KFF researchers found that the average deductible among covered workers in 2021 was 92% higher than it was in 2011. A little bit every year adds up pretty fast.
And deductibles are just a portion of what most workers have to pay when they need care. As KFF noted:
A large share of covered workers also pays a portion of the cost when they visit an in-network physician.
Most covered workers face a copayment (a fixed dollar amount) when they visit a doctor, although some workers face coinsurance requirements (a percentage of the covered amount).
Most workers also face additional cost sharing for a hospital admission or outpatient surgery…The average coinsurance rate for a hospital admission is 20% and the average copayment is $321 per hospital admission. The cost-sharing requirements for outpatient surgery follow a similar pattern to those for hospital admissions.

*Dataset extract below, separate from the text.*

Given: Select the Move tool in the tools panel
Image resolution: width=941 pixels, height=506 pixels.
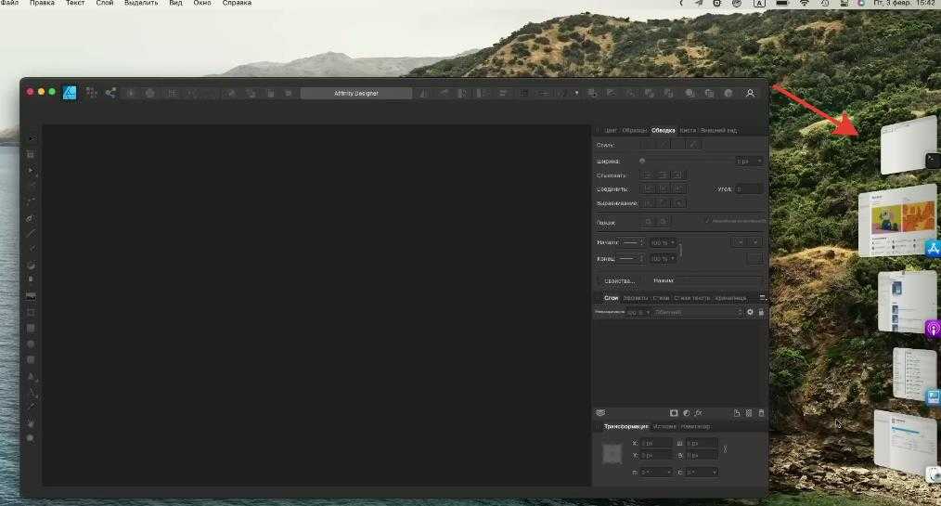Looking at the screenshot, I should pyautogui.click(x=31, y=138).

A NEW TERM YOU NEED TO COMMIT TO MEMORY–That term, which I haven’t heard outside of meetings between insurance company executives and Wall Street financial analysts, is “benefit buydown.” I’ll write more about that soon. But for now, just know that what it means is that every year, without fail, you are paying more for less. In other words, the value of your health insurance is constantly shrinking.
That’s one big reason why UNH and its peers are able to keep making ever-increasing billions of dollars in profits on their private sector health insurance business, even as enrollment in their private plans shrinks.
BOTTOM LINE: Our employers continue to drink the same spiked Kool-Aid that insurers have been serving, which makes them both stupid and gullible. More on that soon, too.